The Joint Chamber held that investigative jurisdiction under the CPC is strict and does not allow prosecutorial discretion. Its strategic purpose is to guarantee a person’s right to an objective and impartial investigation and, ultimately, to a fair trial under the Convention.
This position has been consistently applied in Supreme Court decisions throughout 2021–2024 and constitutes the mainstream approach.
However, a parallel (and currently smaller) line of Supreme Court practice relies on reasoning from the Grand Chamber decision of 31 August 2022 in case No. 756/10060/17 and another CCU decision in case No. 761/34746/17—both unrelated to the context. Under this “apocryphal” doctrine, a mere violation of investigative jurisdiction is insufficient; courts must additionally establish investigator bias.
If investigators follow CPC procedures, jurisdictional violations supposedly do not affect admissibility.
What Do Scholars Propose?
The unexpected plurality of Supreme Court approaches correlates with an equally diverse spectrum of academic views, ranging from:
– legislatively prohibiting courts from deeming evidence inadmissible due to jurisdictional violations,
to
– explicitly codifying inadmissibility of such evidence in the CPC.

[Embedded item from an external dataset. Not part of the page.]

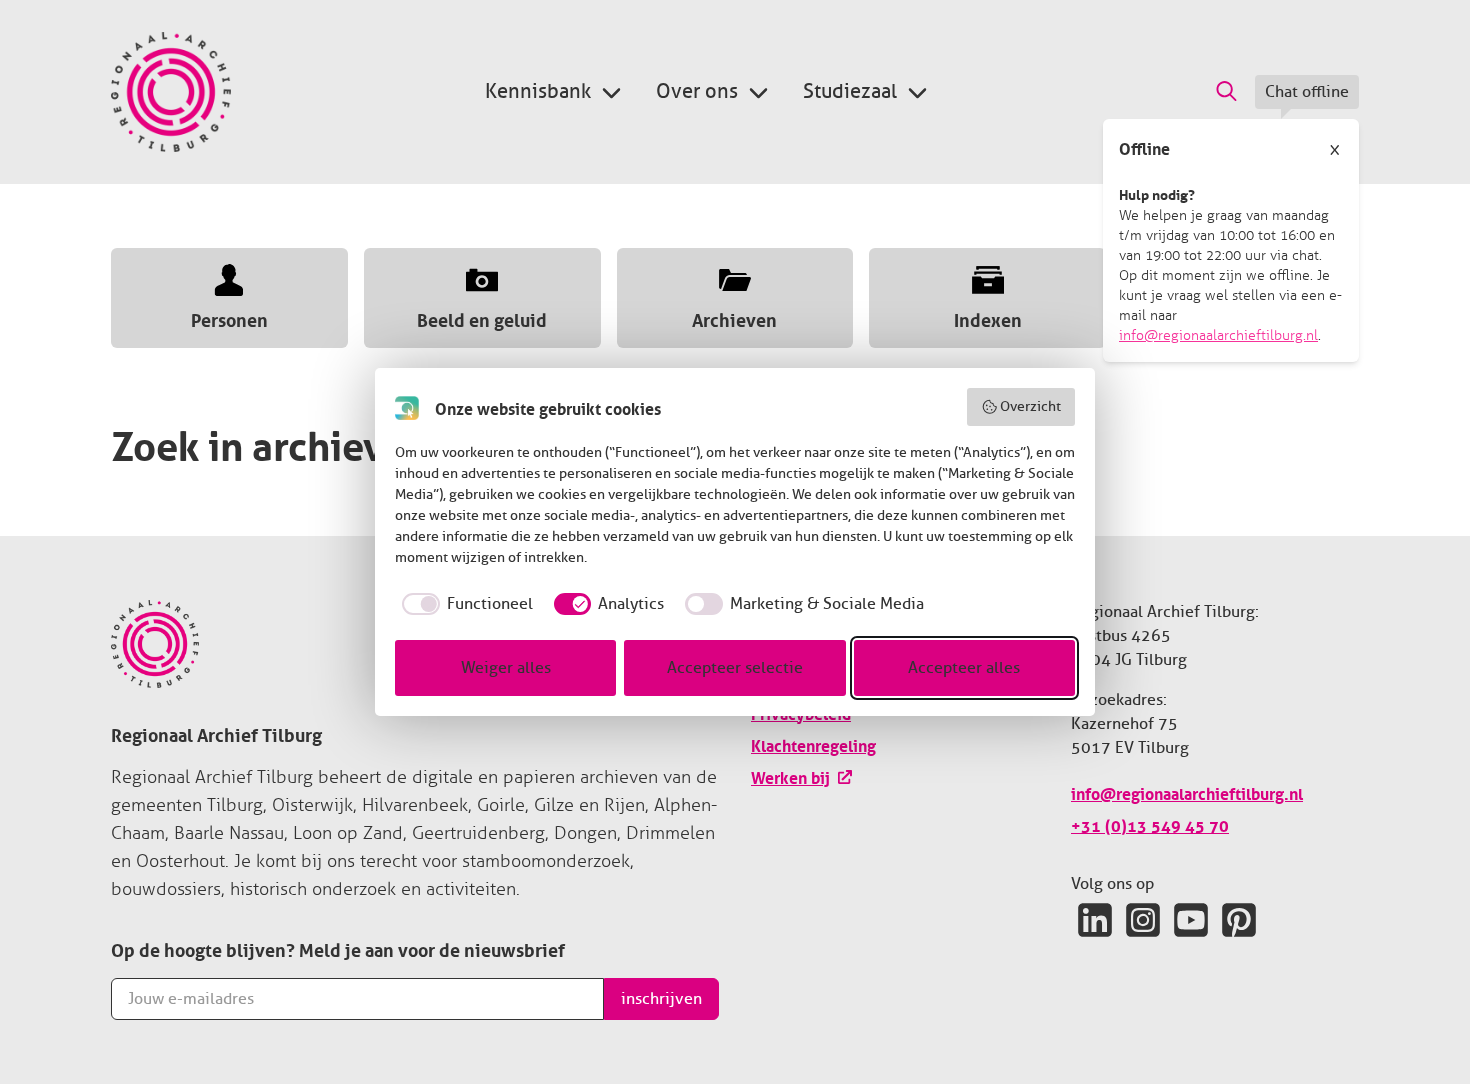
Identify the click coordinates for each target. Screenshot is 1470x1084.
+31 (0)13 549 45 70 (1150, 824)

An intermediate proposal is to enhance predictability by shifting the assessment of jurisdictional violations to the pre‑trial stage and assigning this function to investigating judges.
Thus, the problem exists and currently lacks a definitive solution. But unless the Supreme Court’s mainstream practice or legislation changes, those who violate investigative jurisdiction—especially NABU’s exclusive jurisdiction—face extremely bleak judicial prospects. Given that this cannot be unknown to them, one is prompted to assume that such procedural adventurism may pursue far from constructive goals.
Conclusion
Civil society appears to have recognized the importance of safeguarding the independence of anti‑corruption institutions. In a democracy, this should encourage—not deter—the government from strengthening, or at least not overtly undermining, such independence.
Yet public trust in anti‑corruption bodies remains low. Perhaps this will change once “Mindichgate” concludes in line with societal expectations.
As a practitioner in criminal procedure, I am far from enamored with the performance of the anti‑corruption vertical; yet I must acknowledge that these institutions currently remain the best available in Ukraine. This paradox evokes an unexpected historical parallel.
Inquisitorial tribunals—now associated with brutality and coercion—were historically introduced to make criminal proceedings more predictable, professional, standardized, and somewhat more humane compared to local secular courts that still relied on ordeals, duels, mob justice, and chaotic procedures.
Similarly, the work of anti‑corruption institutions markedly differs from the practices of other law enforcement bodies, some of which still seem unable to move past the procedural “innovations” of the 13th century.
The key is to avoid halting progress under pressure from unfriendly “neighbors.”